Ethical Forestry collapsed in 2015 and is still the subject of an investigation by the Serious Fraud Office.

The company, which was based in Holdenhurst Road, attracted around 3,500 investors, many of whom ploughed in money from their self-invested personal pensions (SIPPs). Some invested after being cold-called by sales people.

Many were told they owned trees and cropping rights and were even sent GPS coordinates for trees which they do not in fact own, liquidators have said.

The latest liquidators’ report says the Financial Services Compensation Scheme has compensated around 2,181 investors to the tune of £50.7m.

Another 78 creditors have lodged claims totalling £28.09m, with an unknown number of claims still to come in.

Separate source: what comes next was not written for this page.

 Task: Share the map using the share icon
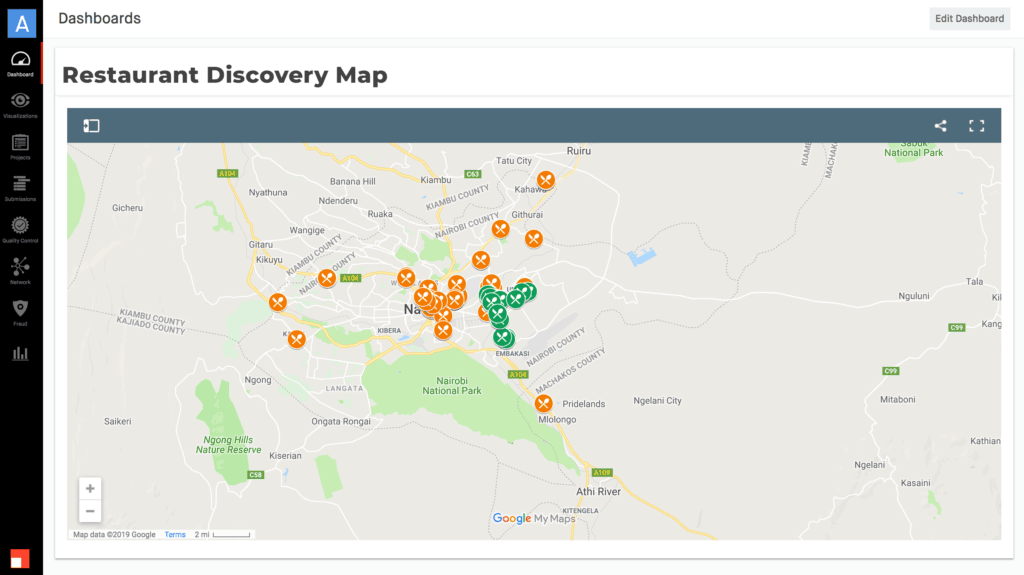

Liquidators Shane Biddlecombe, Gordon Johnston and Mark Wilson, of Fortus Recovery Ltd, wrote: “Many investors were led to believe by the company and its directors that they had ownership of trees and cropping rights in relation to trees in Costa Rica and were even given GPS coordinates to their ‘trees’.

“However, it is clear that these rights have not been given as they were not capable of being granted under Costa Rican law.

“Accordingly … this investment scheme is being investigated from a criminal point of view by the authorities.

“For further clarification this investment scheme was categorised as an unlawful collective investment scheme (CIS) by the Financial Conduct Authority, now the Financial Services Authority, and is subject to ongoing investigation by the Serious Fraud Office."

The report said liquidators were continuing to consult solicitors in Costa Rica and the UK about the best way to take control of the Ethical Forestry group of companies in Costa Rica and sell their assets.

Liquidators were also consulting lawyers about claims against the directors of Ethical Forestry Ltd.

The liquidators said the Financial Services Compensation Scheme had paid out £50.7m and would rank as a creditor in the liquidation process, taking the place of the investors who had been compensated.

They added: “At this stage we are unable to confirm whether there will be sufficient funds realised after defraying the expenses for the liquidations to pay a dividend to unsecured creditors, although it is anticipated that following a successful recovery of the Costa Rican assets that there will be a distribution to creditors of Ethical Forestry Ltd.”

Creditors who have not already been compensated might be able to claim compensation if they acted on advice from an independent financial adviser.

Otherwise, they would be an unsecured creditor and should submit proof of debt to the liquidators.

Three directors of Ethical Forestry – Matthew Pickard, from Poole, Stephen Greenaway, from Bournemouth, and Paul Laver, from Ferndown – were banned as company directors for six years in 2019.

The government said they withdrew £19m from the company through loan accounts, of which £7.2m was taken out after HMRC began investigating the business’s tax liabilities.

In an update at the end of January, the Serious Fraud Office (SFO) said: “The investigation into Ethical Forestry is ongoing and being progressed whilst social distancing measures are in place.”

It urged investors who had not already completed an investigation questionnaire to visit

The SFO said the investigation was still live and it had nothing to add.